Ce n'était pas une ville de carte postale, quoi qu'en dise la brochure "Byenvenue à Ankh-Morporke, Cytée aux mille Surpryses" de la Guilde des Marchands et des Commerçants.
Malgré tout, l'esprit de Porcher s'accrochait de son mieux pour apporter sa magie particulière à la cité. Les vendeurs ambulants proposaient du vin chaud épicé à forte teneur inflammatoire, les poivrots titubaient avec du bolduc doré dans les cheveux, et la guilde des alchimistes avait insisté pour installer de jolies lumières décoratives sur des cordes à linge tendues un peu partout. Mais pas de petits sapins à tous les coins de rue, non. Les Morporkiens avaient vaguement entendu dire que ça se faisait à Quirm (2), mais quand le Patricien avait voulu tenter l'expérience, on s'était retrouvés avec des conifères papoteurs dont les jacasseries incessantes rendaient tout le monde fou ou dépressif, voire les deux (3). Les marchands s'étaient plaints, c'était mauvais pour le commerce. On en était donc resté aux branches de houx sur les fenêtres (4), aux boules de gui sur les porches (5) et aux bougies du Porcher sur les tables (6). Et au traditionnel chêne du Porcher, d'ailleurs bien plus facile à décorer sans se piquer les doigts.
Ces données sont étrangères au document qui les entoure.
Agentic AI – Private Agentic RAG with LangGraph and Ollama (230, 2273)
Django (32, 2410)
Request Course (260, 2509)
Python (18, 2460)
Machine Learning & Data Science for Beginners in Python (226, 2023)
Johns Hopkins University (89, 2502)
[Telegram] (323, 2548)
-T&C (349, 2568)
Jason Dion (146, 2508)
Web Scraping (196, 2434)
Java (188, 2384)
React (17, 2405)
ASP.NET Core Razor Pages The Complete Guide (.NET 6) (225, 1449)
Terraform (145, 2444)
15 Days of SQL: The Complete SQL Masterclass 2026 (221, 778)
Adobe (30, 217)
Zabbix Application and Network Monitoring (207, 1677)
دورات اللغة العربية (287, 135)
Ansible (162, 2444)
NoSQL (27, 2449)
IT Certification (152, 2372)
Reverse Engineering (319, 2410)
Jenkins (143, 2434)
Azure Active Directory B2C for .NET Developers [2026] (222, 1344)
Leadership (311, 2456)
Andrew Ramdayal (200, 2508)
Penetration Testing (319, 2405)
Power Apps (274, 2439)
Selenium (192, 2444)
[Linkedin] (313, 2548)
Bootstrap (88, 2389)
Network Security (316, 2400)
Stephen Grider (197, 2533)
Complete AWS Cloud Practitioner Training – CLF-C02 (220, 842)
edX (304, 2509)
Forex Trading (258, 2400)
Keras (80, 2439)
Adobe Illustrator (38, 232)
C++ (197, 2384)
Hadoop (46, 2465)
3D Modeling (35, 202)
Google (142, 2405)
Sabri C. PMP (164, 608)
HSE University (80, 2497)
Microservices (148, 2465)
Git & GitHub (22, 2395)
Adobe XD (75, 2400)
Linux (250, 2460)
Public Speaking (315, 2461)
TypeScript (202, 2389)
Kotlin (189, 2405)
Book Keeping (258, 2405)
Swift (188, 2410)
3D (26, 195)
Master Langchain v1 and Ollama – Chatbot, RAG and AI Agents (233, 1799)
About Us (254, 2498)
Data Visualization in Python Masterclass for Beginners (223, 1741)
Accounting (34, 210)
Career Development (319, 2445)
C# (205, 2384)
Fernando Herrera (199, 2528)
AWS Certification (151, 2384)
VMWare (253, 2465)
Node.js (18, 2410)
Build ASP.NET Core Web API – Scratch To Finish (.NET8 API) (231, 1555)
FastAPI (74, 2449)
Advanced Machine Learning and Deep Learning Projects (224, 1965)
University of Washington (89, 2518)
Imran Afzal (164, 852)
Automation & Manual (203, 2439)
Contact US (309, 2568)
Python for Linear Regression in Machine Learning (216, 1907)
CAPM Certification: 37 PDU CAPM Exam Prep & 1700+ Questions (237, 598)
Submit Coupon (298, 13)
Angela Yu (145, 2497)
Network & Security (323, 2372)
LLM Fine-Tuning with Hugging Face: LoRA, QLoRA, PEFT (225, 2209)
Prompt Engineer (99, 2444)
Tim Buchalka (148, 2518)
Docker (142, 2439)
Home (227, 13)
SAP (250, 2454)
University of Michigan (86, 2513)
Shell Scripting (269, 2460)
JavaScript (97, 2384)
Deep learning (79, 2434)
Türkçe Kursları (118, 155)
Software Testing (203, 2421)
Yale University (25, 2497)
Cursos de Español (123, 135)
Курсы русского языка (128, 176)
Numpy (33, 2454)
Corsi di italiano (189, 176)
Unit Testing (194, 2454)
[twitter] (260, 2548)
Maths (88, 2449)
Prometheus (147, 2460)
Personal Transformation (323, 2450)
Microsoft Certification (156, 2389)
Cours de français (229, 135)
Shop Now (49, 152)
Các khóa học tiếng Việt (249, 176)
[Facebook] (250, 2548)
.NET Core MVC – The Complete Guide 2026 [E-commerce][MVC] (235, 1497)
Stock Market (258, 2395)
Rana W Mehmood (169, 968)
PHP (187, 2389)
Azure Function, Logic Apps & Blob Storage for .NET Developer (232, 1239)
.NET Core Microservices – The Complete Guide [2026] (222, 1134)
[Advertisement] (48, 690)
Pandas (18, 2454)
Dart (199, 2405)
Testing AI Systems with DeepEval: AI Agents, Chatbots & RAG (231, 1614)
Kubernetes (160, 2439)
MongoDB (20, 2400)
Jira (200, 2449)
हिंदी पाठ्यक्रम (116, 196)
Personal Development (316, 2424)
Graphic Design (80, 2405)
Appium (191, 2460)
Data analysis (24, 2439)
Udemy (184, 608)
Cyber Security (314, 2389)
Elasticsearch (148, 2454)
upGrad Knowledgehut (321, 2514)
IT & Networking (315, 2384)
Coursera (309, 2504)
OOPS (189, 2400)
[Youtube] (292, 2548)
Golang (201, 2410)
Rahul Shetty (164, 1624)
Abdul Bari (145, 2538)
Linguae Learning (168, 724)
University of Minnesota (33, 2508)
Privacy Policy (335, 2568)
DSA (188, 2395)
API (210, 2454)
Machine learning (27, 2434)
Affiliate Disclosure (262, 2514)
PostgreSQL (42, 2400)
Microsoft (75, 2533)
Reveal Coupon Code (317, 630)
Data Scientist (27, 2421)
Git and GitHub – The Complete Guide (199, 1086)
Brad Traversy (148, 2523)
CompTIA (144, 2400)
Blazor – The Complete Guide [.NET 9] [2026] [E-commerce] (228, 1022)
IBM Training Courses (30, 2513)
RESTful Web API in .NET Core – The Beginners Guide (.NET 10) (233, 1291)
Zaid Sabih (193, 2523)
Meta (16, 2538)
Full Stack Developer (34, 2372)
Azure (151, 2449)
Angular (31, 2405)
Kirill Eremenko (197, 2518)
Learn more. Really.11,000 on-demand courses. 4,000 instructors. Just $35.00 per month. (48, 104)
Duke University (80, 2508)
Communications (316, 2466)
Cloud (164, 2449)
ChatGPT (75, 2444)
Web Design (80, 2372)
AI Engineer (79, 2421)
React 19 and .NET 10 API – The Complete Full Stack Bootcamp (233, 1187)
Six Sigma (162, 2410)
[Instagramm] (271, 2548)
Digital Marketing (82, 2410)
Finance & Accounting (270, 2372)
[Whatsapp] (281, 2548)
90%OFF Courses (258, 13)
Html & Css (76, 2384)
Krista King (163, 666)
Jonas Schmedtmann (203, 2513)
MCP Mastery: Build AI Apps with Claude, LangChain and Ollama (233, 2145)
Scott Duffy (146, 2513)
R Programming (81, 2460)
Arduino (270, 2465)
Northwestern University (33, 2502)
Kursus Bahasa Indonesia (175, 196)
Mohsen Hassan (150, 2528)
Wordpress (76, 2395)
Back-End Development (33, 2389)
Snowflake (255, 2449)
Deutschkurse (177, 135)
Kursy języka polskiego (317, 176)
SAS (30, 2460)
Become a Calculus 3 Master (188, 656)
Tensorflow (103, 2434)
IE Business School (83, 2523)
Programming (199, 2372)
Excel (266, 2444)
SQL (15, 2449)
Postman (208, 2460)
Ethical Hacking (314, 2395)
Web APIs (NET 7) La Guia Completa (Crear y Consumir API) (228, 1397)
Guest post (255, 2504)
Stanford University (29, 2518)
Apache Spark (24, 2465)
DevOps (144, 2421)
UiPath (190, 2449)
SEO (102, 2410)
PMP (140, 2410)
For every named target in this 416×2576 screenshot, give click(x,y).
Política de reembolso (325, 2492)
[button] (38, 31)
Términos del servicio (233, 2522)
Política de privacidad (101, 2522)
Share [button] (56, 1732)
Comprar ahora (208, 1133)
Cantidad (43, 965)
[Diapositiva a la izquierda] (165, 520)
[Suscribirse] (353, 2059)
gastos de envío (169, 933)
Celui de l'Université de l'Invisible était surmonté d'un gnome grincheux déguisé en chérubin, spécialement capturé et ensorcelé par l'archichancelier Ridculle en personne, que les frimas de l'hiver mettaient en joie. Son arbalète ne le quittait plus une seule seconde, ce qui rendait ses confrères d'autant plus nerveux, et ses parties de chasse se multipliaient, ce qui rendait l'intendante d'autant plus fumasse. Les robes de l'Archichancelier faisaient déjà partie de la Palmarès des Pires Abominations de la laverie de l'UI, mais quand elles revenaient de plusieurs jours de raid en pleine cambrousse, crottées et déchirées jusqu'à la trame, c'était le pire de tout. Les blanchisseuses se lamentaient une fois de plus (mais en veillant à rester en sourdine derrière les ronchonnements énergiques de Madame Panaris) sur un cas particulièrement coriace de fumier, sang coagulé, humus, et autres matières indéfinissables (7) , quand la lavandière apprentie les interrompit pour les entraîner à la porte de service voir le Choeur Dans la Main (8), les petits mendiants qui chantaient des cantiques du Porcher.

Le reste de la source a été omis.